### Data for processing ###
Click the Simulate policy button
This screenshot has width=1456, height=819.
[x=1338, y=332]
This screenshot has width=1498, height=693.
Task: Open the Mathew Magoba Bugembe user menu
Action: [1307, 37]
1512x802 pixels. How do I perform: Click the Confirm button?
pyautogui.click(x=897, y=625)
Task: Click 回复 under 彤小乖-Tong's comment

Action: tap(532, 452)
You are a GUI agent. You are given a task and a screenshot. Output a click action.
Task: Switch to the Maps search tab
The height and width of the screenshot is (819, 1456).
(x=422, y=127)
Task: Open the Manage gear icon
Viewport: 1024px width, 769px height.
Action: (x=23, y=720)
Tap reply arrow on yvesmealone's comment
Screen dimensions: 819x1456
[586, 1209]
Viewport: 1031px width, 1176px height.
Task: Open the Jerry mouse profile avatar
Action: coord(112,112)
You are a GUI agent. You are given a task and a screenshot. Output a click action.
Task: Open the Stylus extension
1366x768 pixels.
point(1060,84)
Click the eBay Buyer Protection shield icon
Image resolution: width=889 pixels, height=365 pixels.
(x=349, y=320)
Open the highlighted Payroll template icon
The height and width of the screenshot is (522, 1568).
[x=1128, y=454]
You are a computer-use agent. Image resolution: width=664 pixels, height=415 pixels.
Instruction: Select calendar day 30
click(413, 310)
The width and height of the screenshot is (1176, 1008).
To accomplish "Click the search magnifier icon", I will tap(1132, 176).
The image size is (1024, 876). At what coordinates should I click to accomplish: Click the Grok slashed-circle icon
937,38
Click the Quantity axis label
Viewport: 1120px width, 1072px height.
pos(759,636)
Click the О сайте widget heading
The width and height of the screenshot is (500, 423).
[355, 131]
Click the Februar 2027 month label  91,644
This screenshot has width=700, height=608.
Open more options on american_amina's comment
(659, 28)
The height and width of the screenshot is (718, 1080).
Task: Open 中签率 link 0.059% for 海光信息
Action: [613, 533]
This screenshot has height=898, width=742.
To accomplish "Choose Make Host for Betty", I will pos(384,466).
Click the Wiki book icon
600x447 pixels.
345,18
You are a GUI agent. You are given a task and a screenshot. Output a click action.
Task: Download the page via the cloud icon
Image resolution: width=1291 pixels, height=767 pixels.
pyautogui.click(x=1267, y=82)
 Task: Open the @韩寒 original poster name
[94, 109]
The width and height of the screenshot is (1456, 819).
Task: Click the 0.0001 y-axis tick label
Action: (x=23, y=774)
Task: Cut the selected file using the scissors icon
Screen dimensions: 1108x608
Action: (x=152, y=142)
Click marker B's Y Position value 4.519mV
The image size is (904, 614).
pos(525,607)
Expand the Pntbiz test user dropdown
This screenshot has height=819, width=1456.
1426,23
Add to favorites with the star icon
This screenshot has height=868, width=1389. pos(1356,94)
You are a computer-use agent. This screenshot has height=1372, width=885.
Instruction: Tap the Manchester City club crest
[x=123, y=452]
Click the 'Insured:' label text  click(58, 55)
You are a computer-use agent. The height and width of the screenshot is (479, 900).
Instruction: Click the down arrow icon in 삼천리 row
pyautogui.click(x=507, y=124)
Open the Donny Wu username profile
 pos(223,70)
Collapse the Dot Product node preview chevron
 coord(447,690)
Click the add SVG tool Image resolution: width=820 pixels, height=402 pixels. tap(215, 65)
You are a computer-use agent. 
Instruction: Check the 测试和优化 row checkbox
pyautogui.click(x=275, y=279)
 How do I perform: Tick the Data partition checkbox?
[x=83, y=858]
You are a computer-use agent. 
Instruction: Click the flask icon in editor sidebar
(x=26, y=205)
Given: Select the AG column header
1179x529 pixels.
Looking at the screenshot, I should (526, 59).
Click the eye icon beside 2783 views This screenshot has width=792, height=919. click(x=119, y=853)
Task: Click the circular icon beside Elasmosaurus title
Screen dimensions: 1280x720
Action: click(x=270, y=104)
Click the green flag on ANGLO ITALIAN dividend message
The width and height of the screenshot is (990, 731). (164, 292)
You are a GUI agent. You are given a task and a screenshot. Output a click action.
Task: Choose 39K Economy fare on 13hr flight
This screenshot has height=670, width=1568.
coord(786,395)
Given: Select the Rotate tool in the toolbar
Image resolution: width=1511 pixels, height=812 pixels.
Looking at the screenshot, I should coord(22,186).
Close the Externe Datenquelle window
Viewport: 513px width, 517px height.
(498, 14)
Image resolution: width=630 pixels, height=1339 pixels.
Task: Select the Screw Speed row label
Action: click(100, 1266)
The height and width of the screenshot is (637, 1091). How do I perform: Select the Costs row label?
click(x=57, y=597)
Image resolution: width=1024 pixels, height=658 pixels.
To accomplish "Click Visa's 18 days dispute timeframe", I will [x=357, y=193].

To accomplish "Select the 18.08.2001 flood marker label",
###
Please copy every row above word for word, keeping each line as it appears.

Click the Simulate policy button
This screenshot has width=1456, height=819.
[x=1338, y=332]
This screenshot has width=1498, height=693.
Task: Open the Mathew Magoba Bugembe user menu
Action: [1307, 37]
1512x802 pixels. How do I perform: Click the Confirm button?
pyautogui.click(x=897, y=625)
Task: Click 回复 under 彤小乖-Tong's comment

Action: tap(532, 452)
You are a GUI agent. You are given a task and a screenshot. Output a click action.
Task: Switch to the Maps search tab
The height and width of the screenshot is (819, 1456).
(x=422, y=127)
Task: Open the Manage gear icon
Viewport: 1024px width, 769px height.
Action: (x=23, y=720)
Tap reply arrow on yvesmealone's comment
Screen dimensions: 819x1456
[586, 1209]
Viewport: 1031px width, 1176px height.
Task: Open the Jerry mouse profile avatar
Action: coord(112,112)
You are a GUI agent. You are given a task and a screenshot. Output a click action.
Task: Open the Stylus extension
1366x768 pixels.
point(1060,84)
Click the eBay Buyer Protection shield icon
Image resolution: width=889 pixels, height=365 pixels.
(x=349, y=320)
Open the highlighted Payroll template icon
The height and width of the screenshot is (522, 1568).
[x=1128, y=454]
You are a computer-use agent. Image resolution: width=664 pixels, height=415 pixels.
Instruction: Select calendar day 30
click(413, 310)
The width and height of the screenshot is (1176, 1008).
To accomplish "Click the search magnifier icon", I will tap(1132, 176).
The image size is (1024, 876). At what coordinates should I click to accomplish: Click the Grok slashed-circle icon
937,38
Click the Quantity axis label
Viewport: 1120px width, 1072px height.
pos(759,636)
Click the О сайте widget heading
The width and height of the screenshot is (500, 423).
[355, 131]
Click the Februar 2027 month label  91,644
This screenshot has width=700, height=608.
Open more options on american_amina's comment
(659, 28)
The height and width of the screenshot is (718, 1080).
Task: Open 中签率 link 0.059% for 海光信息
Action: [613, 533]
This screenshot has height=898, width=742.
To accomplish "Choose Make Host for Betty", I will pos(384,466).
Click the Wiki book icon
600x447 pixels.
345,18
You are a GUI agent. You are given a task and a screenshot. Output a click action.
Task: Download the page via the cloud icon
Image resolution: width=1291 pixels, height=767 pixels.
pyautogui.click(x=1267, y=82)
 Task: Open the @韩寒 original poster name
[94, 109]
The width and height of the screenshot is (1456, 819).
Task: Click the 0.0001 y-axis tick label
Action: (x=23, y=774)
Task: Cut the selected file using the scissors icon
Screen dimensions: 1108x608
Action: (x=152, y=142)
Click marker B's Y Position value 4.519mV
The image size is (904, 614).
pos(525,607)
Expand the Pntbiz test user dropdown
This screenshot has height=819, width=1456.
1426,23
Add to favorites with the star icon
This screenshot has height=868, width=1389. pos(1356,94)
You are a computer-use agent. This screenshot has height=1372, width=885.
Instruction: Tap the Manchester City club crest
[x=123, y=452]
Click the 'Insured:' label text  click(58, 55)
You are a computer-use agent. The height and width of the screenshot is (479, 900).
Instruction: Click the down arrow icon in 삼천리 row
pyautogui.click(x=507, y=124)
Open the Donny Wu username profile
 pos(223,70)
Collapse the Dot Product node preview chevron
 coord(447,690)
Click the add SVG tool Image resolution: width=820 pixels, height=402 pixels. tap(215, 65)
You are a computer-use agent. 
Instruction: Check the 测试和优化 row checkbox
pyautogui.click(x=275, y=279)
 How do I perform: Tick the Data partition checkbox?
[x=83, y=858]
You are a computer-use agent. 
Instruction: Click the flask icon in editor sidebar
(x=26, y=205)
Given: Select the AG column header
1179x529 pixels.
Looking at the screenshot, I should (526, 59).
Click the eye icon beside 2783 views This screenshot has width=792, height=919. click(x=119, y=853)
Task: Click the circular icon beside Elasmosaurus title
Screen dimensions: 1280x720
Action: click(x=270, y=104)
Click the green flag on ANGLO ITALIAN dividend message
The width and height of the screenshot is (990, 731). (164, 292)
You are a GUI agent. You are given a task and a screenshot. Output a click action.
Task: Choose 39K Economy fare on 13hr flight
This screenshot has height=670, width=1568.
coord(786,395)
Given: Select the Rotate tool in the toolbar
Image resolution: width=1511 pixels, height=812 pixels.
Looking at the screenshot, I should coord(22,186).
Close the Externe Datenquelle window
Viewport: 513px width, 517px height.
(498, 14)
Image resolution: width=630 pixels, height=1339 pixels.
Task: Select the Screw Speed row label
Action: click(100, 1266)
The height and width of the screenshot is (637, 1091). How do I perform: Select the Costs row label?
click(x=57, y=597)
Image resolution: width=1024 pixels, height=658 pixels.
To accomplish "Click Visa's 18 days dispute timeframe", I will [x=357, y=193].

To accomplish "Select the 18.08.2001 flood marker label",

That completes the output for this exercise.